Exercise brief: List every person named in the passage about the Haida potlatch.

Start of Extract provided

For the Haida of the Pacific Northwest, the potlach is still at the centre of a culture of in which you are what you give
When potlatches were banned, they themselves received other names: “feasts,” “memorials,” “doings” (as in “affairs,” but different from our affairs). The ceremonies aren’t just familial; they’re communal and historic. They represent the nation (“The potlatch is our government,” said one potlatcher) and link it to its past. It’s not really like the Hadassah
bazaar. There, it’s all for sale. Stuff here is not meant to be sold. And the focus is on gifts for the guests, who bring no gifts for the hosts, though reciprocal obligations are incurred for future potlatches. This was once the basis of the Haida economy and society. Outsiders have often puzzled about whether it was giving or exchanging, social or economic. But maybe it’s a different kind of exchange or gift, in which each implies the other. You can give, and not worry about loss, since you know you’ll get it back, not because of economic calculation or legal compulsion, but due to a sense of trust on both sides, which releases the innate, human giving-and-sharing impulse.
“Alma spent last night worrying about the men’s presents,” says Dick on Friday morning. “I said, ‘I think I remember something in the crawl space.’ We found five boxes, but none were men’s. So the matriarchs are meeting to decide what to get.” He says it can be almost anything, as long as it’s useful. “It can’t be totally junk.” I wonder if potlatchers were as flexible and philosophical before the colonizers came. Maybe. Why not?
As we drive along the shore of Rooney Bay, Dick explains that every Haida is a Raven or an Eagle. Ravens can’t marry Ravens, and Eagles can’t marry Eagles. I ask whether it happens anyway, and he chortles at the thought. They can marry outsiders, though; his mother was a Raven, and his father was a Welshman from Cardiff.
He pulls over by a clearing with wood sculptures of ravens, eagles, and other animals. The bush spreads before us. Behind is a vast, littered beach; the tide is out. Dick says artists command vast respect among the Haida. The leader of their national council, who negotiates with governments, is Guujaw, a master carver. I ask, why such prestige? “We didn’t have to scrounge for anything,” he says. “Clams, crabs, fish, most vegetation is edible. The forests are thick; we cut them down for houses. So there was time for art.” There’s an abundant quality in the air itself, all mist and rain. Everything grows, and regrows. Due to this absence of scarcity, status wasn’t associated with acquisition, but with giving. Who would demand respect for accumulation when it came so easily?
Our next stop is the home of Dick’s friend Eric Ross. He is about eighty, white, and a widower. Dick says it’s panic time at the hall, and Eric offers the food trolleys in his garage. Eric’s late wife was a native from down the coast. He says his father-in-law was one of the native leaders who supported the ban on potlatches, because they led to destructive competition; some chiefs would impoverish their people “to build their name,” as they still say. I knew natives supported the ban, but I’d read they had been manipulated by missionaries or government. This sounds plausible, too. Any institution can take contradictory shapes over time. In 1883, some chiefs petitioned against potlatches. Then, in 1885, Sir John A. Macdonald, who was his own Indian Affairs minister, introduced a law saying, “Every Indian or person who engages in, or assists in, celebrating the Indian festival known as the ‘potlatch’ is liable to imprisonment.”

End of Extract provided
Start of Extracted records

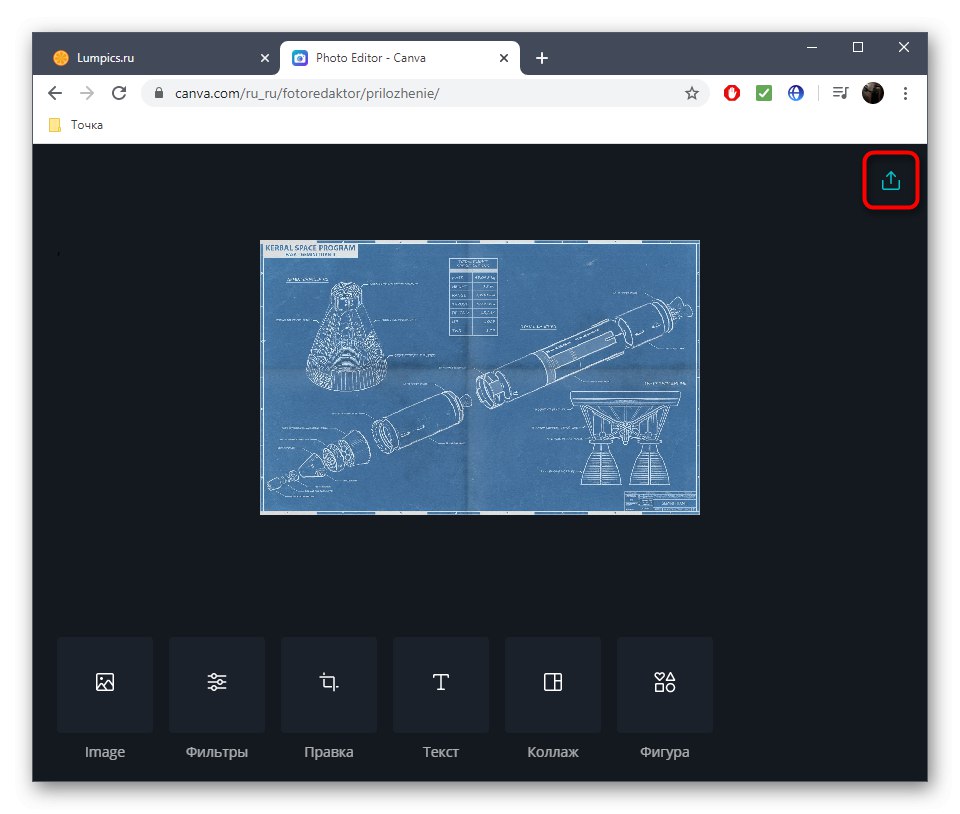The height and width of the screenshot is (814, 960).
Task: Open the Точка bookmark
Action: (75, 124)
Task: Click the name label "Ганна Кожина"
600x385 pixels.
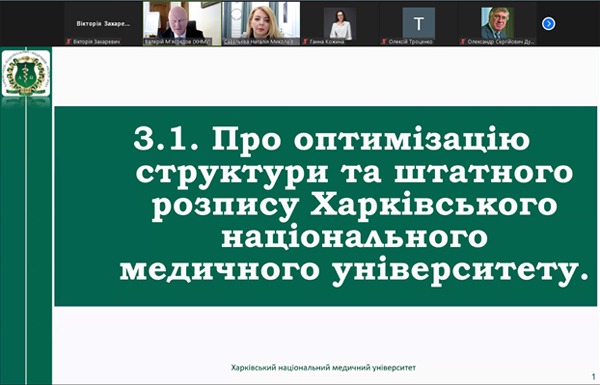Action: click(326, 41)
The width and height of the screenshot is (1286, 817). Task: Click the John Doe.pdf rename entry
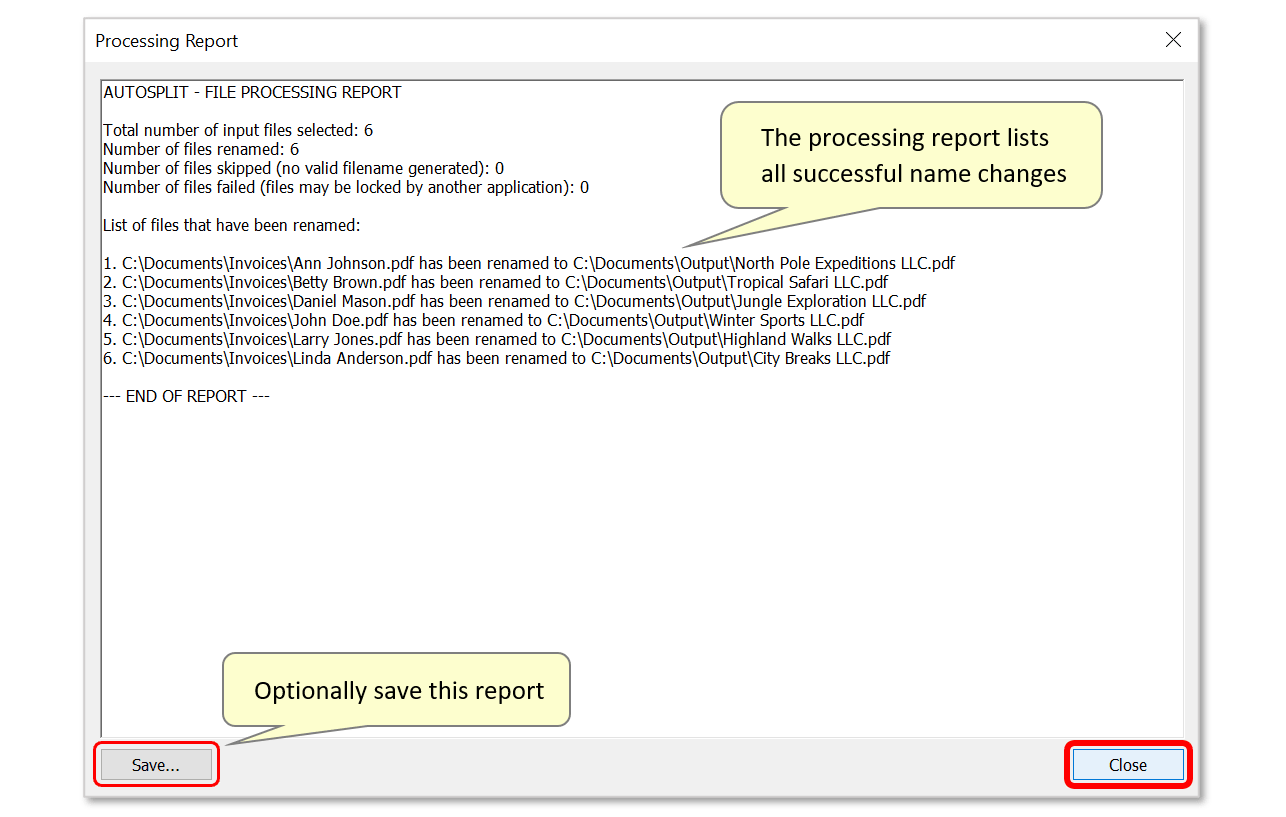click(x=483, y=320)
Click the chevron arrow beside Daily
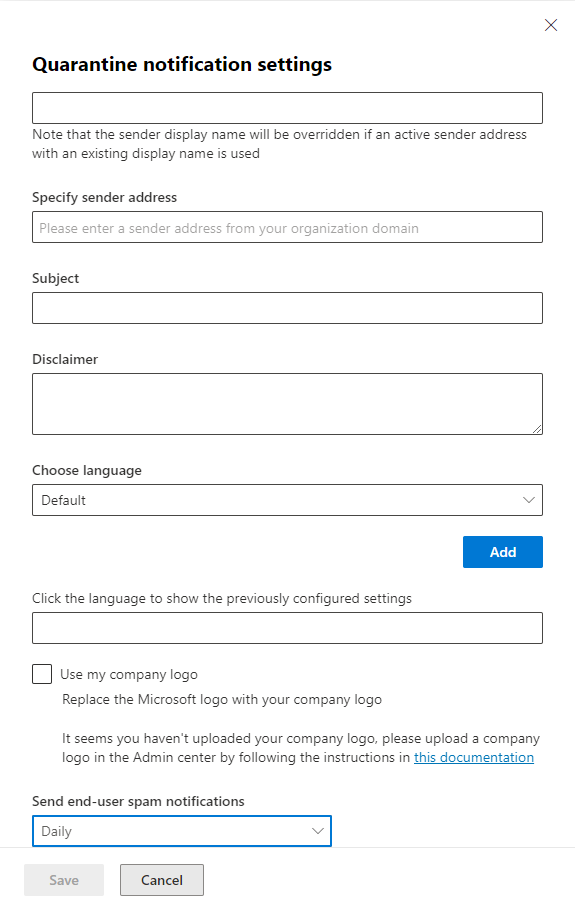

End of Extracted records

Task result: Alma, Dick, Guujaw, Eric Ross, Sir John A. Macdonald